DATA TO PROCESS:
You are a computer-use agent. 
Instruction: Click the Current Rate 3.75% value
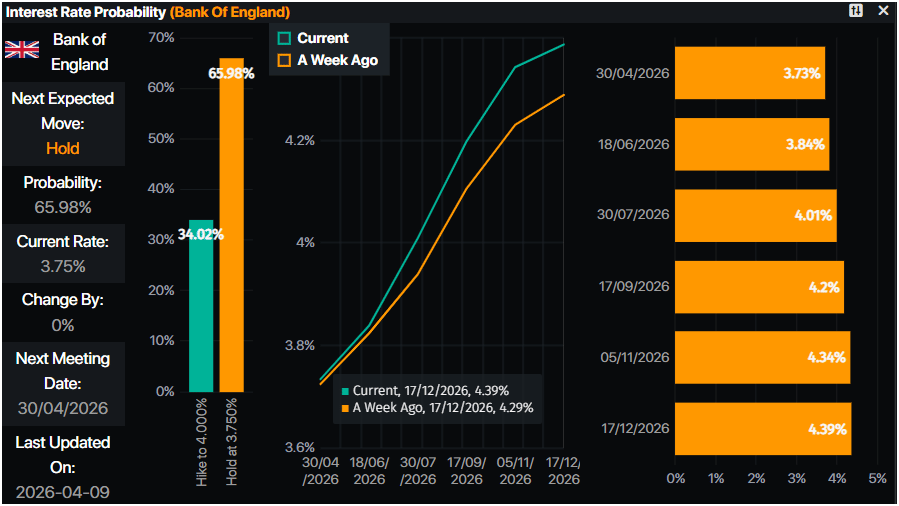(63, 266)
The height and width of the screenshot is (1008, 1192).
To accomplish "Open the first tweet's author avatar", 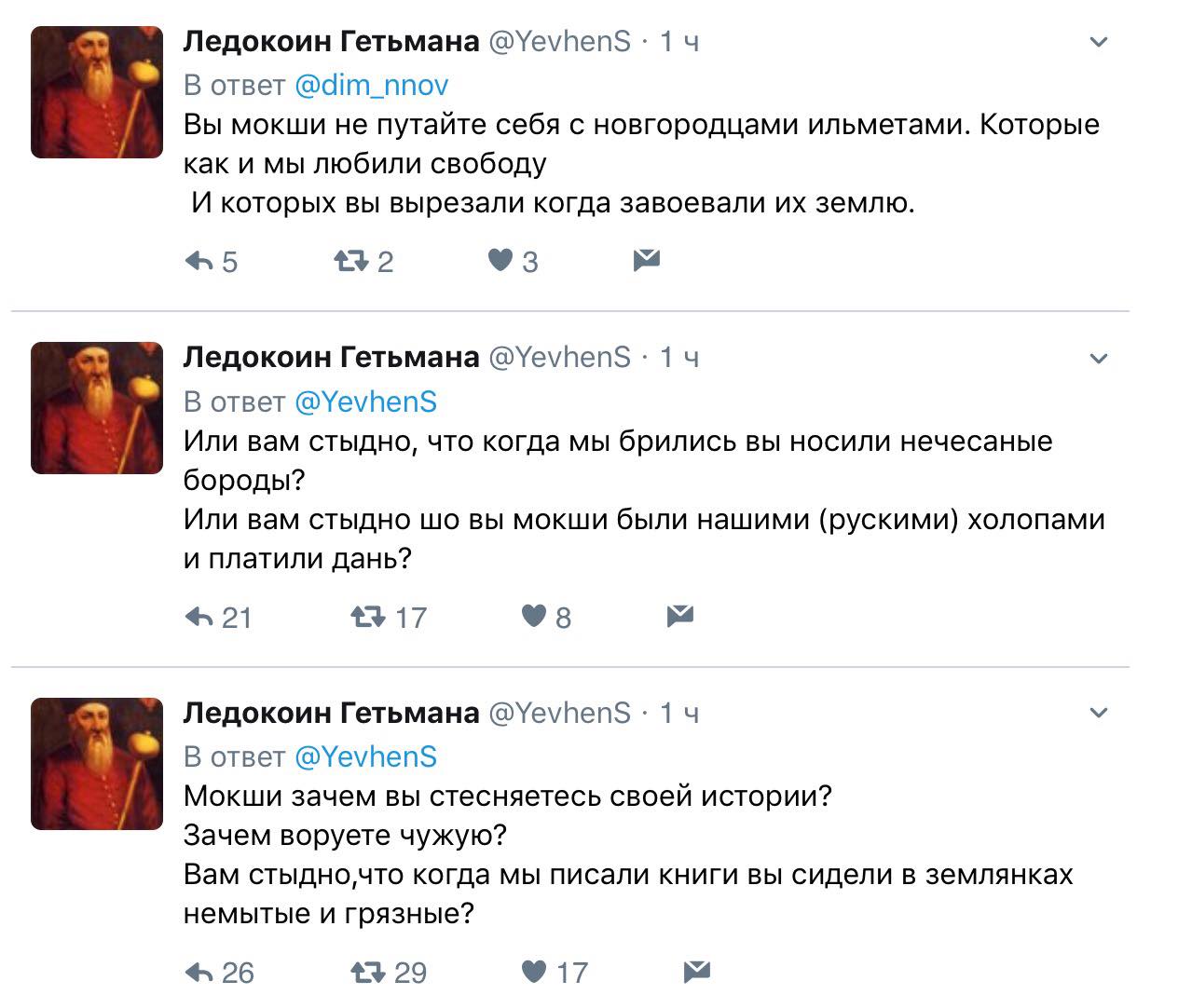I will [97, 91].
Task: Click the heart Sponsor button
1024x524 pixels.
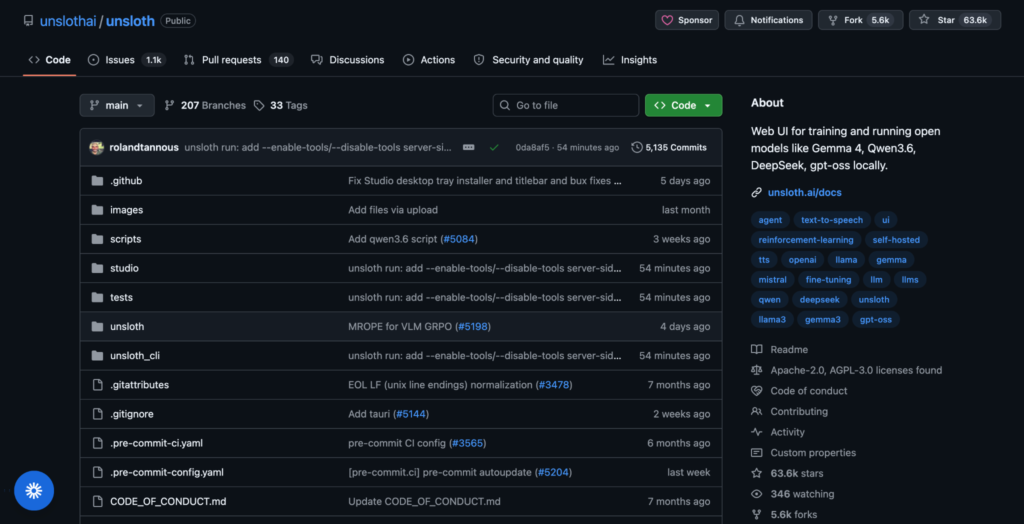Action: [687, 20]
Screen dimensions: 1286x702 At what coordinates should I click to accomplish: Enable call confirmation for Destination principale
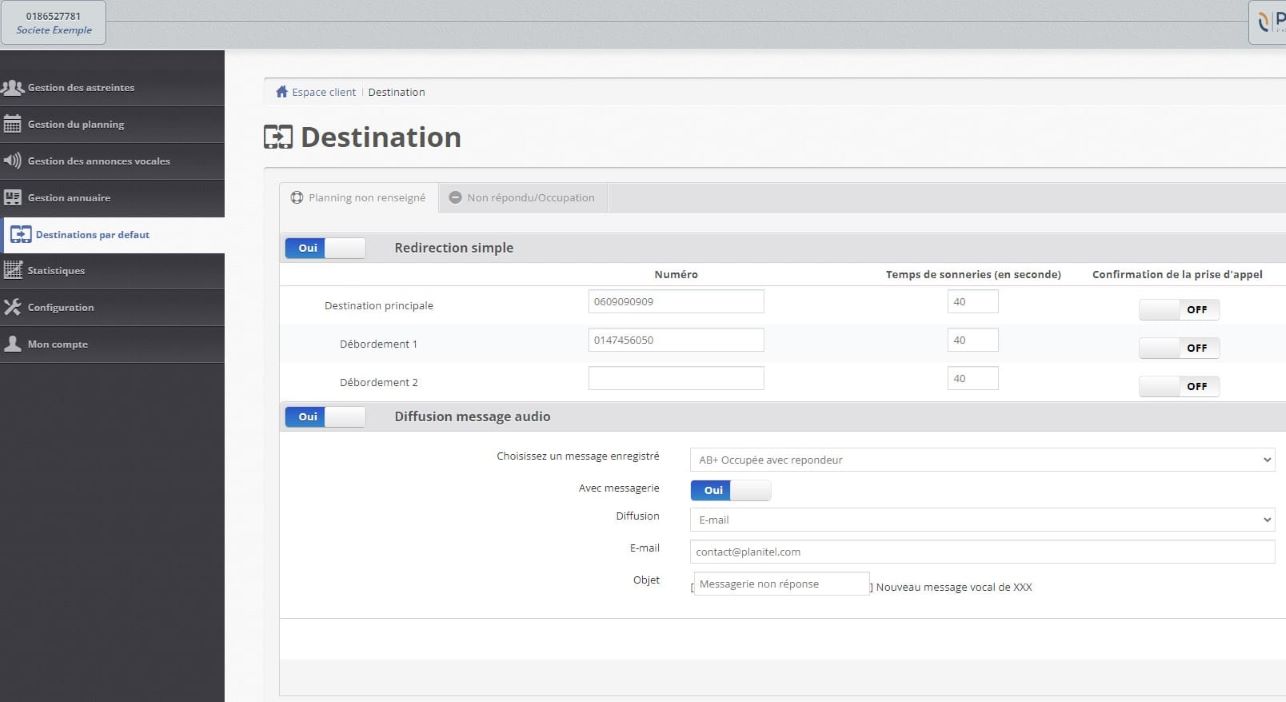pos(1179,310)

WHAT IS REQUIRED:
Exclude every picture, then return precisely the lines that run from the line containing "Task: Click the heart Sponsor button" through the end of the entries above.

WRITTEN RESPONSE:
Task: Click the heart Sponsor button
1024x524 pixels.
Action: [687, 20]
Screen dimensions: 1286x702 At what coordinates should I click to accomplish: Enable call confirmation for Destination principale
pos(1179,310)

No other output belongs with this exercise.